BLOCKS Reference

Block Reference

BigQuery

Split table by column values

This BLOCK uses the values in a specified column to split one BigQuery table into multiple tables.

In concrete terms, it starts by getting the types of values in the Split-basis column (col) by using SELECT Split-basis column FROM Source table GROUP BY col LIMIT 1000;. Next, it uses SELECT * FROM Source table WHERE col=val; to export each row of the source table into a new table whose names equals the value (val) in the Split-basis column.

  • The value entered into the Split-basis column property will be converted into a string that can be used as a table ID. Any characters that cannot be used in table IDs will be removed, and the resulting string will be used as the suffix for the Tables produced from the split.

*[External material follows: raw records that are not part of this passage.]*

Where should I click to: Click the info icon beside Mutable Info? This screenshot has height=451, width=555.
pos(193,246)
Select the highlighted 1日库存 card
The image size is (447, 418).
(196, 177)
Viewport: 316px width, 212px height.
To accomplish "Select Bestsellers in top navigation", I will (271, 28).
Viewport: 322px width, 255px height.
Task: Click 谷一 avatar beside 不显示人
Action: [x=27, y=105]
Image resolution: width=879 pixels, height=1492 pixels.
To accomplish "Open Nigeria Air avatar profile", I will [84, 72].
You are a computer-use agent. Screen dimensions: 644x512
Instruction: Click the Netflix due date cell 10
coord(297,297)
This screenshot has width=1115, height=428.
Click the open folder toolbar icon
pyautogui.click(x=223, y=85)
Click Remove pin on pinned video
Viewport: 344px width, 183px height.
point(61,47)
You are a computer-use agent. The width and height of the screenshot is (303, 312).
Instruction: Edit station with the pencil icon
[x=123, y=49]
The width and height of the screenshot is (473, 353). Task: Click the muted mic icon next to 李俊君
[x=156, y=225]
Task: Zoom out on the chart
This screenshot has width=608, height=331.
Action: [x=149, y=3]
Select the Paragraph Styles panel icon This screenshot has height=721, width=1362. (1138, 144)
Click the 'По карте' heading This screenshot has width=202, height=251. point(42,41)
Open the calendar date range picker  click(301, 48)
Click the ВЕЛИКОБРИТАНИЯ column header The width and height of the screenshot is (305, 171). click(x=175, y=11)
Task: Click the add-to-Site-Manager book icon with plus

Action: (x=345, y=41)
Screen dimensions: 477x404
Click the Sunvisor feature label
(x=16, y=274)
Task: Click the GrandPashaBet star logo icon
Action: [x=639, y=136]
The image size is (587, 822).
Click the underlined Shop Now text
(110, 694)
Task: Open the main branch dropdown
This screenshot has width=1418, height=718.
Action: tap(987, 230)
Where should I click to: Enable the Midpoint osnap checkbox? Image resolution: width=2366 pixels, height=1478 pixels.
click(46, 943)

Serial numbers are also added to any duplicate results.
  • An error will occur if there are over 999 different values in the Split-basis column.
  • Pre-existing tables are overwritten.
Property Explanation
BLOCK name Configure the name displayed on this BLOCK.
GCP service account Select the GCP service account to use with this BLOCK.
Source dataset

Designate the ID of the dataset containing the table that will be split.

[% format character addressable] [variable expansion addressable]

Source table

Designate the ID of the table that will be split based on a column's values.

[% format character addressable] [variable expansion addressable]

Split-basis column Designate the name (STRING type) of the column to be used as the basis for splitting the table.
Dataset to store resulting tables

Designate the ID of the dataset that will store the resulting tables.

[% format character addressable] [variable expansion addressable]

Tables produced from the split

Designate a prefix for the IDs of the tables that will be produced from splitting the "Source table". The complete table ID will be determined using this prefix and the value of the "Split-basis column" property (unusable characters will be excluded).

[% format character addressable] [variable expansion addressable]

BLOCK memos Make notes about this BLOCK.
Query priority level

Select the query priority level.

  • Interactive (executes immediately, limited simultaneous queries)
  • Batch (executes when resources are available, unlimited simultaneous queries)
Reattempts in case of errors Configure the number of attempts to try in case of a BigQuery error or time out.
Minimum timeout interval Set the number of seconds to wait for results. If results are not returned during this interval, the time will be doubled for each reattempt until the time set in the “Maximum timeout interval” property is reached.
Maximum timeout interval Indicate the maximum number of seconds to wait for results. The timeout interval will start with the value set in the "Minimum timeout interval" property and double with each reattempt until reaching the value set here.